(DATA EXCERPTS)
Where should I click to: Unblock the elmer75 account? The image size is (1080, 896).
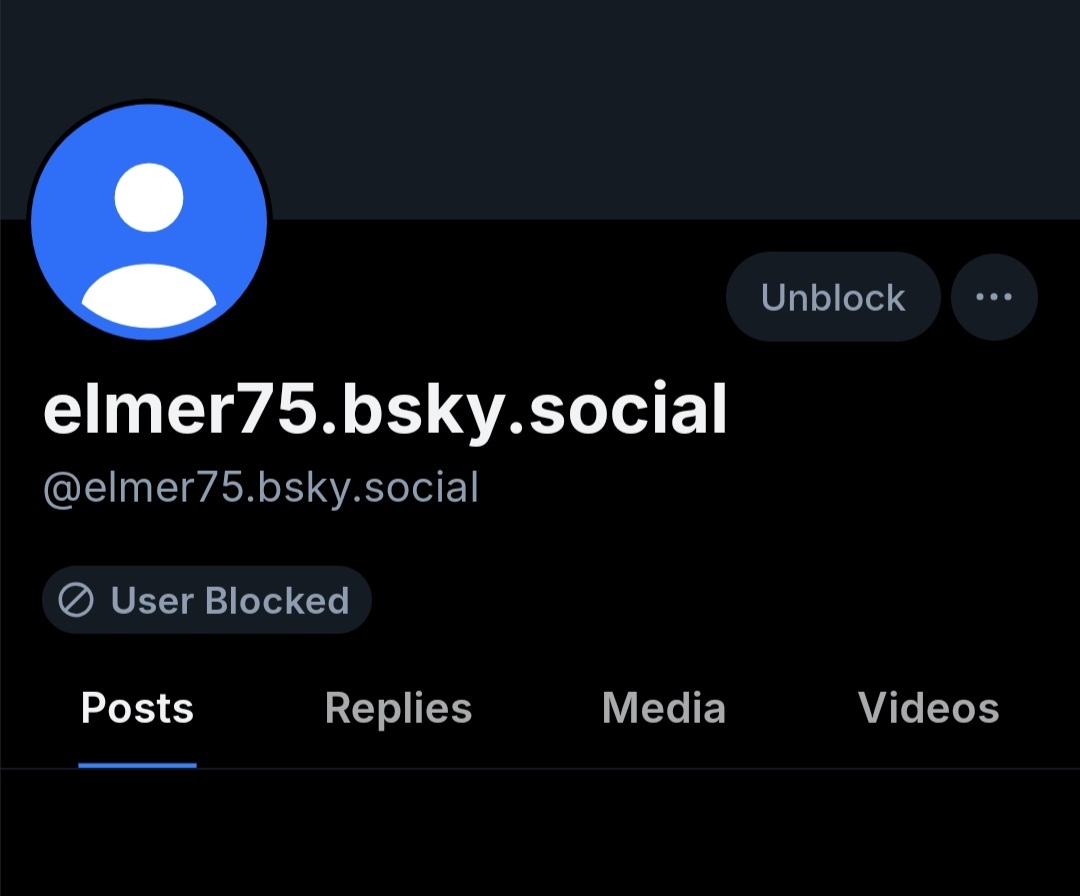click(x=833, y=297)
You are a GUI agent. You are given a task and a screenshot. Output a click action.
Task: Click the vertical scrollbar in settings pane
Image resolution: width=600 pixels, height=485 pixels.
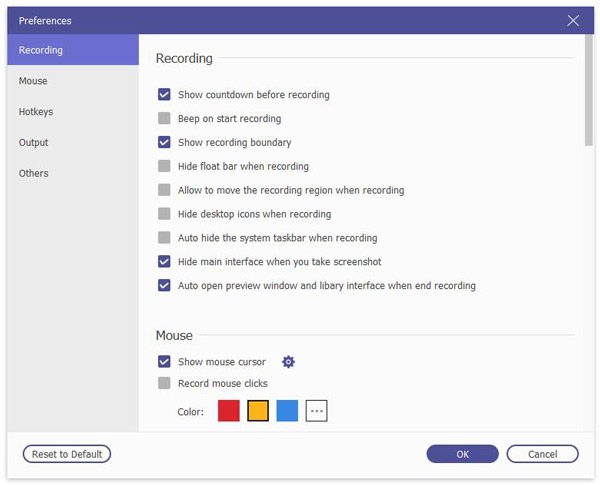pyautogui.click(x=588, y=100)
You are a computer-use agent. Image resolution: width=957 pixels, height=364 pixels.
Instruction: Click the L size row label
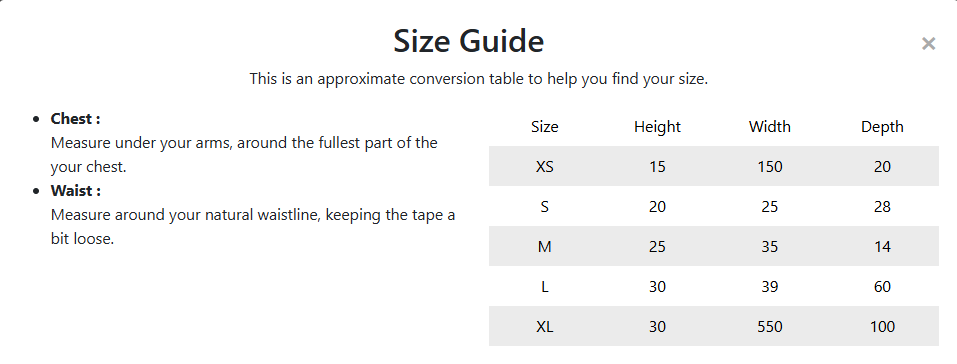click(544, 286)
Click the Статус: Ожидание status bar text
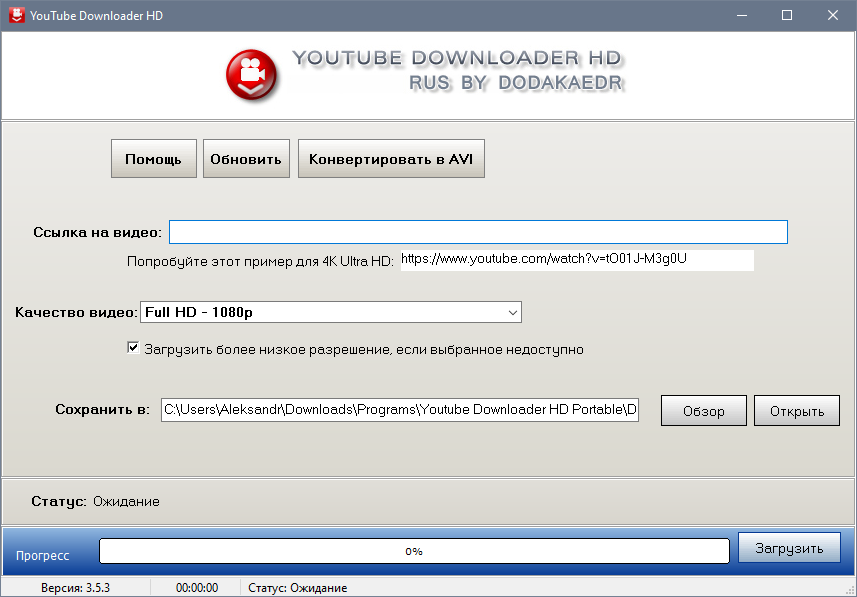This screenshot has height=597, width=857. pyautogui.click(x=298, y=588)
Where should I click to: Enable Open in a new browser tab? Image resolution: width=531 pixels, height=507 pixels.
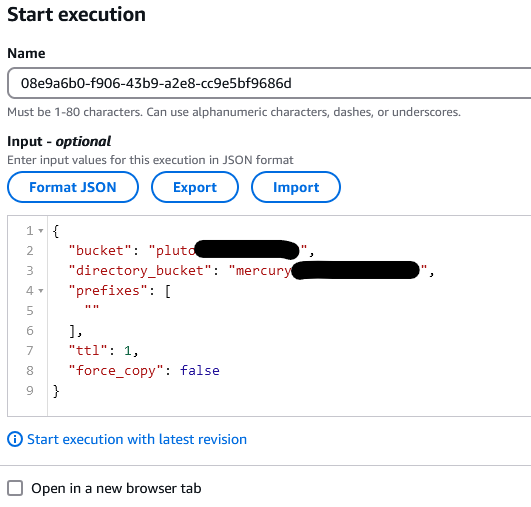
(End DATA EXCERPTS)
AIM OF THE EXERCISE: Show the lines in the entries above that include the string "agent".

SOLUTION TO THIS PROBLEM:
You are a GUI agent. You are given a task and a screenshot. Output a click action.
You are a computer-use agent. Image resolution: width=957 pixels, height=364 pixels.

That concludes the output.